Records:
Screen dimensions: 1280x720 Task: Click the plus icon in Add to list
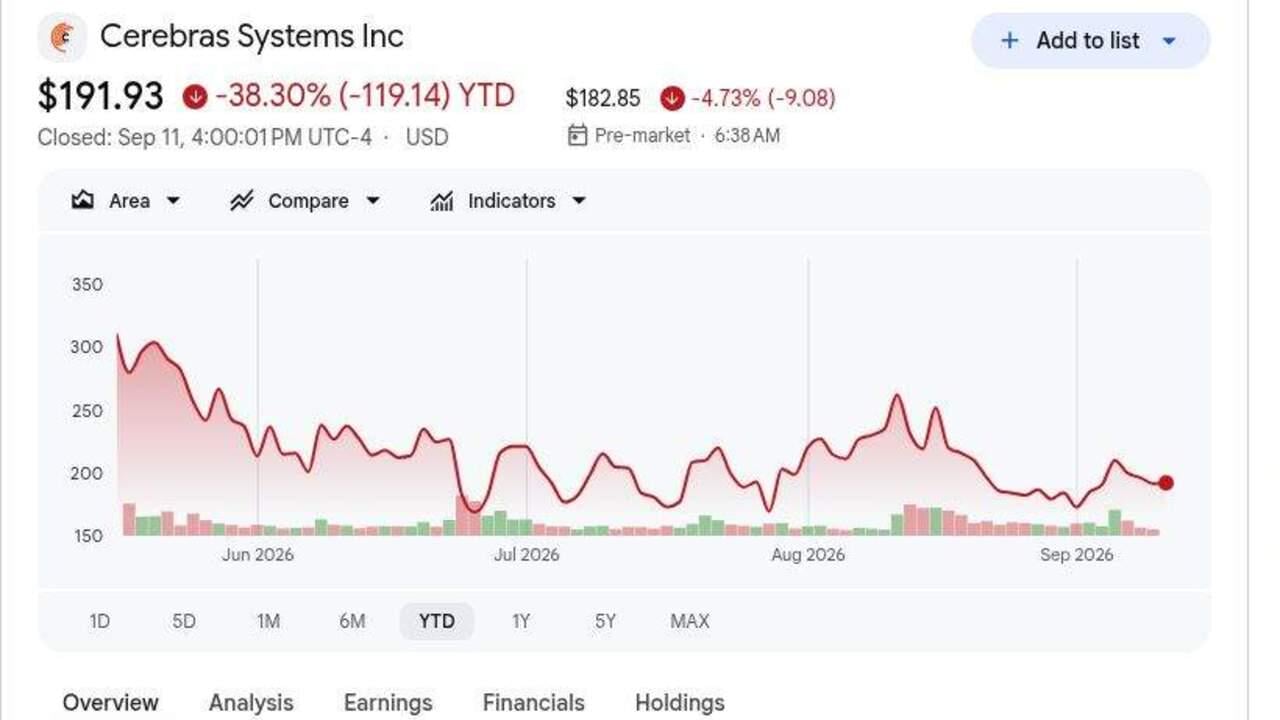(x=1010, y=41)
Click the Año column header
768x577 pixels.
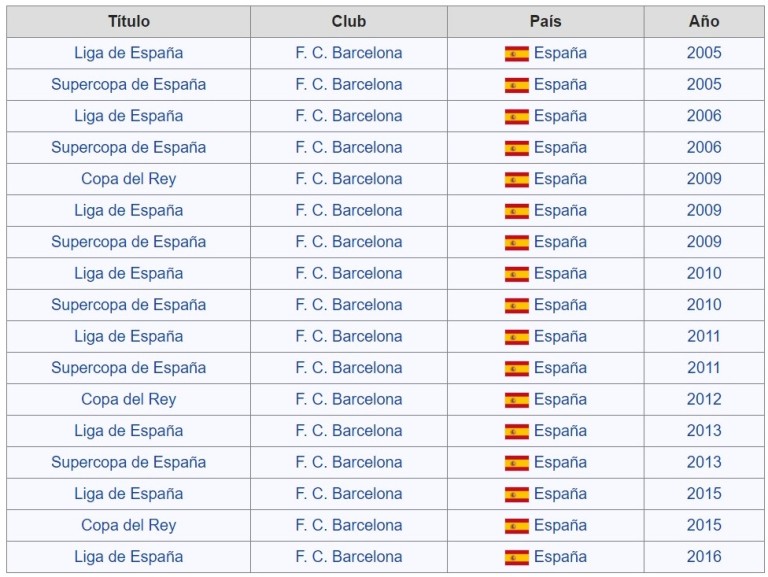(x=704, y=22)
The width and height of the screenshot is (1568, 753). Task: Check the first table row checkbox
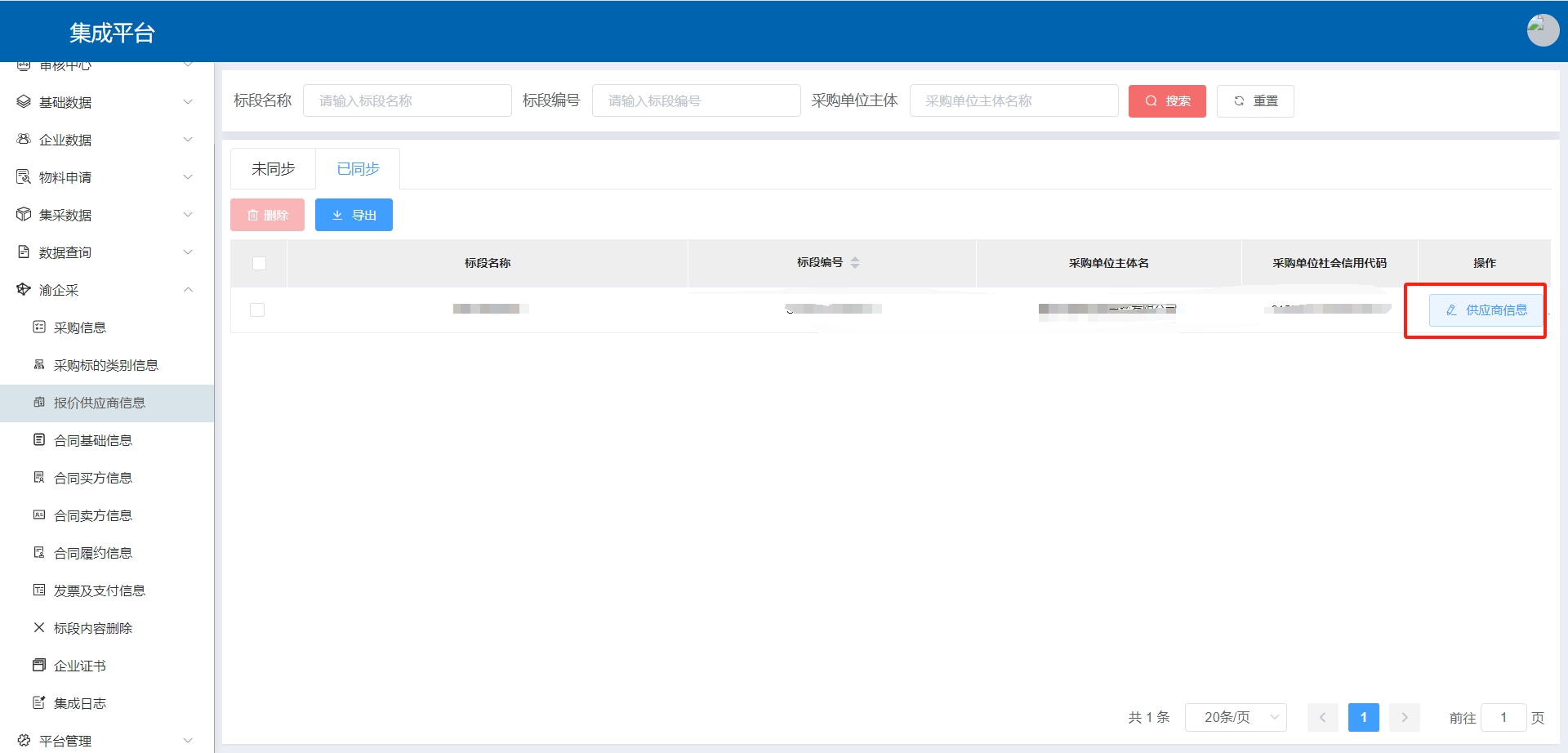(257, 310)
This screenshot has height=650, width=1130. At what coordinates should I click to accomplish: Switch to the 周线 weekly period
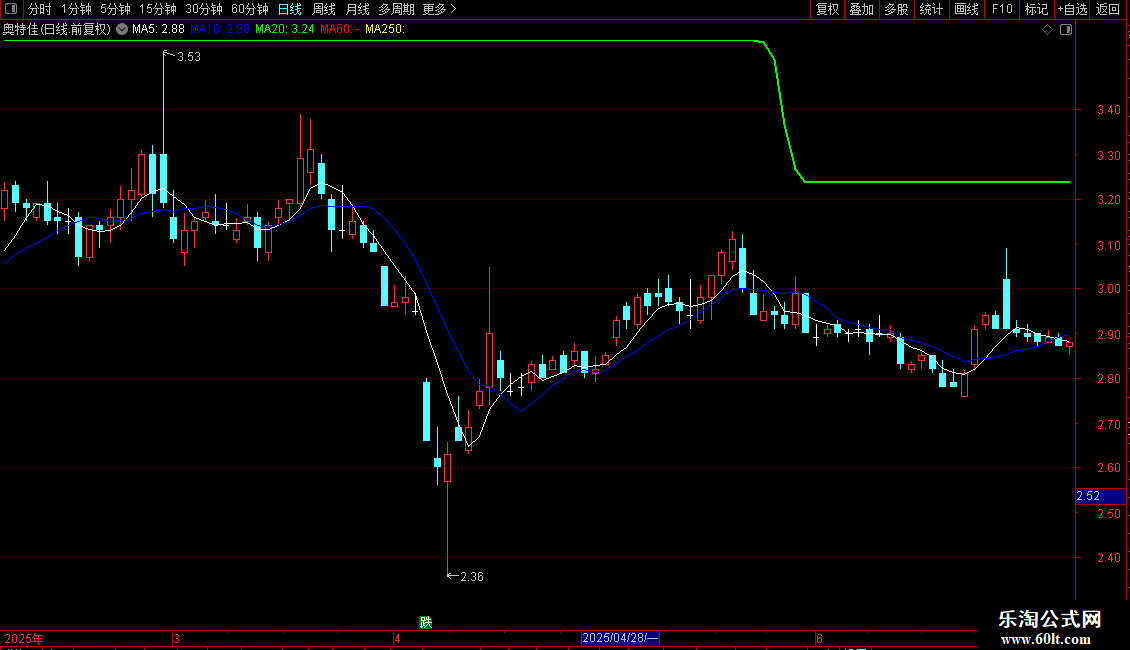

◆ **Task to complete**: Rewrite the data above with every "Task" swapped for "Instruction" and everything else unchanged. Omit the pictures from your answer.

◆ **Answer to the task**:
Screen dimensions: 1280x720 Instruction: Click the plus icon in Add to list
(x=1010, y=41)
Click the Año column header
768x577 pixels.
(x=704, y=22)
The width and height of the screenshot is (1568, 753). Instruction: Check the first table row checkbox
(257, 310)
This screenshot has height=650, width=1130. At what coordinates should I click to accomplish: Switch to the 周线 weekly period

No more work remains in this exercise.